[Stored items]
········

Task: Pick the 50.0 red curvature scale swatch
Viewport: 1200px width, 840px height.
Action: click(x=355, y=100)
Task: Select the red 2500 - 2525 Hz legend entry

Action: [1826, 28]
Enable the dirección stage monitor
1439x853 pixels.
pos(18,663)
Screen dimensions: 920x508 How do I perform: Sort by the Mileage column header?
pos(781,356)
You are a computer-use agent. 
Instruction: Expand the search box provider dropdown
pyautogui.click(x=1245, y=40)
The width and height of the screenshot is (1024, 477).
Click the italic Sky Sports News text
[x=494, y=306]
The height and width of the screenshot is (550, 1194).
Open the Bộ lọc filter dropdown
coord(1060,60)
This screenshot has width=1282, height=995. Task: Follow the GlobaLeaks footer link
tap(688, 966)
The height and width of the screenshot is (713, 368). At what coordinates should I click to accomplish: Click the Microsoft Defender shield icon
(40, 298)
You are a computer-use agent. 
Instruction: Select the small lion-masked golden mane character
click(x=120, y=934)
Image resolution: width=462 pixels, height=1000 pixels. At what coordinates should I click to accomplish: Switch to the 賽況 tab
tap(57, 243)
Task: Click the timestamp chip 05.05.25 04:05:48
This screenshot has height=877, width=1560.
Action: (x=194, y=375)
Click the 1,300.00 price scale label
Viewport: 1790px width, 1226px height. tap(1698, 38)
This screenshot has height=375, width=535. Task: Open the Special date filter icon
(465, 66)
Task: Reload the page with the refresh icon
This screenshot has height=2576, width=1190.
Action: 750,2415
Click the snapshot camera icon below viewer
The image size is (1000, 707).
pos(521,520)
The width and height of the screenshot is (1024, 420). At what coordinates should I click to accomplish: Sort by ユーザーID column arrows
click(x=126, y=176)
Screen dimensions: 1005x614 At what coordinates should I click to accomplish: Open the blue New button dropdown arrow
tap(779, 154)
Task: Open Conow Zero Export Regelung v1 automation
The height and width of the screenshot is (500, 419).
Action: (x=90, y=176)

········

## Task item
Reproduce exactly every line between the line with "Task: Click the" and the last line of the records above, both included.

## Result below
Task: Click the timestamp chip 05.05.25 04:05:48
This screenshot has height=877, width=1560.
Action: (x=194, y=375)
Click the 1,300.00 price scale label
Viewport: 1790px width, 1226px height. tap(1698, 38)
This screenshot has height=375, width=535. Task: Open the Special date filter icon
(465, 66)
Task: Reload the page with the refresh icon
This screenshot has height=2576, width=1190.
Action: 750,2415
Click the snapshot camera icon below viewer
The image size is (1000, 707).
pos(521,520)
The width and height of the screenshot is (1024, 420). At what coordinates should I click to accomplish: Sort by ユーザーID column arrows
click(x=126, y=176)
Screen dimensions: 1005x614 At what coordinates should I click to accomplish: Open the blue New button dropdown arrow
tap(779, 154)
Task: Open Conow Zero Export Regelung v1 automation
The height and width of the screenshot is (500, 419).
Action: (x=90, y=176)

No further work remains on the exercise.